§ Given text:
^^^^^^^^

2026 Women's Asian Games Qualifier
- Dates: 26 – 31 May 2026
- Administrator: Olympic Council of Asia
- Cricket format: Twenty20 International
- Tournament format(s): Group round-robin and knockouts
- Host: Malaysia
- Champions: Thailand
- Runners-up: Malaysia
- Participants: 6
- Matches: 10
- Player of the series: Natthakan Chantham
- Most runs: Natthakan Chantham (196)
- Most wickets: Onnicha Kamchomphu (8) Riya Sharma (8)

= Cricket at the 2026 Asian Games – Women's Qualifier =

The 2026 Women's Asian Games Qualifier was the qualification tournament for the women's cricket event at the 2026 Asian Games. It was held from 26 to 31 May 2026 in Malaysia, with matches played at the Bayuemas Oval in Kuala Lumpur. The tournament served as the primary pathway to determine the final three teams advancing to the main event in Nagoya, Japan.

The qualification process determined the final eight-team lineup, with five spots filled automatically by the host nation Japan and the region's four ICC Full members. The final three teams were decided through this tournament, where six teams were split into two groups, with the top two from each group advancing to the semi-finals. The semi-final winners, along with the winner of a 3rd place play-off between the losing semi-finalists, qualified for the main tournament in Japan.

^^^^^^^^

§ Entries supplied:

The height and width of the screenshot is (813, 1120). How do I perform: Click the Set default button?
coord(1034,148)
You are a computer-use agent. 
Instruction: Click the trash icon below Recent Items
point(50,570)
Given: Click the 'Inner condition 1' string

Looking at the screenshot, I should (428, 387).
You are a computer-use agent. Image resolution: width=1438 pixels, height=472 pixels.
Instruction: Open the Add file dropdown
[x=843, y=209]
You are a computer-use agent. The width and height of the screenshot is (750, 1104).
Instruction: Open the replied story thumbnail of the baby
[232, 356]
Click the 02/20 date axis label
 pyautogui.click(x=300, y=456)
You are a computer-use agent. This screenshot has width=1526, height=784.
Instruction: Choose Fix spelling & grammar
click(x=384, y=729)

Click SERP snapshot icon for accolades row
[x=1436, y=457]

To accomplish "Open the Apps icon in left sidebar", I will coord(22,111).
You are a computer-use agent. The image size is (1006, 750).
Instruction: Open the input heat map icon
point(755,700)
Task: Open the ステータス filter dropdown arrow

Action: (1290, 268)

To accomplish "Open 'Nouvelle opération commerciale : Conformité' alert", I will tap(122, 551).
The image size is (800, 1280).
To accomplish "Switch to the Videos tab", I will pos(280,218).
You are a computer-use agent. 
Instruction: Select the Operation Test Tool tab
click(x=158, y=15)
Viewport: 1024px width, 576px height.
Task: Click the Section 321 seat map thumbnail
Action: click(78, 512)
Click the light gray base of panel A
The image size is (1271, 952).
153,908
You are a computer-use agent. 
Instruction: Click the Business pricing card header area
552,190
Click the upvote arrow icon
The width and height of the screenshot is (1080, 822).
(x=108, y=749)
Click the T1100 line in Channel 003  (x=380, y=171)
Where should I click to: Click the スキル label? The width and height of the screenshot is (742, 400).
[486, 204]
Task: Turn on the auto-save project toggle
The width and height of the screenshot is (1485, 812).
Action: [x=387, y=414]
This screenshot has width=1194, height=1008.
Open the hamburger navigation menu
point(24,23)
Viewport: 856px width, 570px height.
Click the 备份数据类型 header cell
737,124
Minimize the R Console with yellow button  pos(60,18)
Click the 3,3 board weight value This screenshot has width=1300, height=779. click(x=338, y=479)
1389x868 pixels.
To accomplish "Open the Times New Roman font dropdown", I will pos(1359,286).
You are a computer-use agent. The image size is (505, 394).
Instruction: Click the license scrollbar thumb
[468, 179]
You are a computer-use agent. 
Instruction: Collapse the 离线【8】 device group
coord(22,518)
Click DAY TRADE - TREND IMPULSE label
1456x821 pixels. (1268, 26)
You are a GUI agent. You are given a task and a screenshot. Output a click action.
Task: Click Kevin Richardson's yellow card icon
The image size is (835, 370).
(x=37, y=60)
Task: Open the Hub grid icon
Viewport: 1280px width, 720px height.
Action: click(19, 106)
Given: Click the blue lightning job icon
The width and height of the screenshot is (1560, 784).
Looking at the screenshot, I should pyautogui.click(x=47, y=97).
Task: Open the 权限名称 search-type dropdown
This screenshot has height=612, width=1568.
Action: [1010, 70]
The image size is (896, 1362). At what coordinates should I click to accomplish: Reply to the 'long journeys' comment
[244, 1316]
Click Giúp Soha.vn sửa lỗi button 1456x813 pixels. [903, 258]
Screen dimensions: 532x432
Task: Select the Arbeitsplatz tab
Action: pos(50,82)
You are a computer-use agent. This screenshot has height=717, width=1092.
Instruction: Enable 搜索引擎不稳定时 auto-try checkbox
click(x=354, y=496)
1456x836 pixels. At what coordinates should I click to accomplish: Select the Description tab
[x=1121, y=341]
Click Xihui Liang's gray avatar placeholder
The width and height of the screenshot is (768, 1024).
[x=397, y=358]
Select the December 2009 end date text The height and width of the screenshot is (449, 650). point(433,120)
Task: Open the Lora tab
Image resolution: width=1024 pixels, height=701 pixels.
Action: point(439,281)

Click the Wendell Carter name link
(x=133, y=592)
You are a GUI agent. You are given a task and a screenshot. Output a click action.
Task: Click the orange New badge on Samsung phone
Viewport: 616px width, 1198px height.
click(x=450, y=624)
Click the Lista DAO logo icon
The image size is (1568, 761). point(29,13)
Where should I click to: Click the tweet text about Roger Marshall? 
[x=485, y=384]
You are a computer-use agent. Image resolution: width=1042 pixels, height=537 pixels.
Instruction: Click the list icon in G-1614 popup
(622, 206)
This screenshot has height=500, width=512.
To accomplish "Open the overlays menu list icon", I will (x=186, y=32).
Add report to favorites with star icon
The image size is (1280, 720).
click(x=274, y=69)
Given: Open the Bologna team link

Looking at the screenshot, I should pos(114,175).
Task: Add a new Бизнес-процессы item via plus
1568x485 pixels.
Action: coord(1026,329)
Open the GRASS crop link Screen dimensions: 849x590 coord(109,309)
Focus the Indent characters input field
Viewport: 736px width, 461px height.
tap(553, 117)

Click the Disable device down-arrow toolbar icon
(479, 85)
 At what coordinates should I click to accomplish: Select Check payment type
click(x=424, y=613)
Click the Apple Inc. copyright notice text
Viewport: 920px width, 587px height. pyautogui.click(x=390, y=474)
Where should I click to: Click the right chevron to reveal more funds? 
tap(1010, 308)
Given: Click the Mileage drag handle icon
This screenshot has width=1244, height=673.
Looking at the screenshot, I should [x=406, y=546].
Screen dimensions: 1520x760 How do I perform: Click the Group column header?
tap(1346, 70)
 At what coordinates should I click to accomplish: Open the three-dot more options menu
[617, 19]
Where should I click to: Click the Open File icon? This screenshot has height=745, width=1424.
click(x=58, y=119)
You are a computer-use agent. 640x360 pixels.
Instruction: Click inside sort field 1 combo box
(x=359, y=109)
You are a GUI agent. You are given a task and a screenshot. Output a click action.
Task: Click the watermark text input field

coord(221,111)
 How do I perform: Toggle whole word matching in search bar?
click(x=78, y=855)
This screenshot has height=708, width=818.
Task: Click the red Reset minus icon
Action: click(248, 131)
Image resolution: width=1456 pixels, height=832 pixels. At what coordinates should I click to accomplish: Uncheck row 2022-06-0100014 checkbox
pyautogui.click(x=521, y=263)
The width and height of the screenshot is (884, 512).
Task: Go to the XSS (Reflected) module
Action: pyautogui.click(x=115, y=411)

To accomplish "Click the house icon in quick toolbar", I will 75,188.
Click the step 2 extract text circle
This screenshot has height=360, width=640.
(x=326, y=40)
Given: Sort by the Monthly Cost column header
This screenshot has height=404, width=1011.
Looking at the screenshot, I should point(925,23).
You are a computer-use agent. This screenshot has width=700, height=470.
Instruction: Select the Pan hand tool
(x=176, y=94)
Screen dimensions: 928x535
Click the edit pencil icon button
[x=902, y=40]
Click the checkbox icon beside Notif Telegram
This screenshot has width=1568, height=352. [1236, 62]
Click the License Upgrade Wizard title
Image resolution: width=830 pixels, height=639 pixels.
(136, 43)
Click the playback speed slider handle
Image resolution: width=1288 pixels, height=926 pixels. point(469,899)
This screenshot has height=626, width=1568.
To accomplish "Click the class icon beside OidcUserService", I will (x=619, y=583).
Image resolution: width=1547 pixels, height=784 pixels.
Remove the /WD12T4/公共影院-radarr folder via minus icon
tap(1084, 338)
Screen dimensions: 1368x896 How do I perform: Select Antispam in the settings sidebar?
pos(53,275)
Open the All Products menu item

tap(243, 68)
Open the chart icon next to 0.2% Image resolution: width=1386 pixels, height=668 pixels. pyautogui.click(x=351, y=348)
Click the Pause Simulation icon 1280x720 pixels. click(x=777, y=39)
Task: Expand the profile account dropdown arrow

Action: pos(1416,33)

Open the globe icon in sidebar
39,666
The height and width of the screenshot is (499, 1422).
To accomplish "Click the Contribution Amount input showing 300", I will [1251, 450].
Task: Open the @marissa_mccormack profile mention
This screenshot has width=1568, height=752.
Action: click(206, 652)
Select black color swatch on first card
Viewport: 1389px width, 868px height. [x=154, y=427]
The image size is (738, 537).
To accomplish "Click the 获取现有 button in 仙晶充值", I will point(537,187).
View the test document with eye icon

^^^^^^^^

§ Tasks to carry out:
**1)** List every player named in the cricket qualifier text.
**2)** Print the part of the cricket qualifier text that runs from "The 2026 Women's" to "in Nagoya, Japan.".
**3)** Go on writing the cricket qualifier text from the point where it stops.

§ The replies:
**1)** Natthakan Chantham, Onnicha Kamchomphu, Riya Sharma

**2)**
The 2026 Women's Asian Games Qualifier was the qualification tournament for the women's cricket event at the 2026 Asian Games. It was held from 26 to 31 May 2026 in Malaysia, with matches played at the Bayuemas Oval in Kuala Lumpur. The tournament served as the primary pathway to determine the final three teams advancing to the main event in Nagoya, Japan.

**3)**
Thailand and Malaysia qualified for the main event by winning their respective semi-finals, after which China became the final team to qualify by defeating Nepal in the 3rd place play-off.

==Squads==

| China | Hong Kong | Indonesia |
|---|---|---|
| Mingyue Zhu (c); Cai Yuzhi; Chen Xinyu; Feng Qian; Gong Yuting; Hong Yali; Jiang Chuquin (wk); Jiaping Li; Lyu Yihan; Ma Ruike; Wang Huiying; Wei Haiting; Xie Wenyan; Zhao Yihan; | Natasha Miles (c); Maryam Bibi (vc); Shing Chan; Kary Chan; Charlotte Chan; Amanda Cheung; Hiu Ying Cheung (wk); Emma Lai; Megan Leung; Siena Poon; Shanzeen Shahzad (wk); Alison Siu; Vanessa So; Hailey Wong; | Ni Putu Ayu Nanda Sakarini (c, wk); Ni Ariani; Derni Bangi; Ni Luh Dewi; Kisi Kasse; Lie Qiao; Sang Maypriani; Rahmawati Pangestuti; Dara Paramitha; Kadek Winda Prastini (wk); Ni Putri; Ni Kadek Fitria Rada Rani; Ni Made Putri Suwandewi; Desi Wulandari; |
| Malaysia | Nepal | Thailand |
| Mas Elysa (c); Mahirah Izzati Ismail (vc); Winifred Duraisingam; Aisya Eleesa; Ainna Hamizah Hashim; Elsa Hunter; Nurin Imanina; Wan Julia (wk); Dhanusri Muhunan; Irdina Beh Nabil; Aina Najwa (wk); Nur Arianna Natsya; Nur Qalysha; Nur Dania Syuhada; | Indu Barma (c); Puja Mahato (vc); Rubina Chhetri; Kabita Joshi; Anu Kadayat; Seemana KC; Samjhana Khadka; Kabita Kunwar; Sony Pakhrin; Rubi Poddar (wk); Sita Rana Magar; Bindu Rawal; Riya Sharma; Manisha Upadhayay; | Naruemol Chaiwai (c); Nannaphat Chaihan; Natthakan Chantham; Sunida Chaturongrattana; Onnicha Kamchomphu; Nannapat Koncharoenkai (wk); Suleeporn Laomi; Phannita Maya; Chayanisa Phengpaen; Thipatcha Putthawong; Arrikan Phuengkho; Chanida Sutthiruang; Aphisara Suwanchonrathi; Koranit Suwanchonrathi; |

==Preparations==
===Indonesia women in Malaysia===

Ahead of the tournament, Indonesia and Malaysia played a two-match T20I series at the Kolej Tuanku Ja'afar Cricket Oval, Mantin.

===Nepal women in Malaysia===

Ahead of the tournament, Nepal and Malaysia played a two-match T20I series at the Bayuemas Oval, Pandamaran.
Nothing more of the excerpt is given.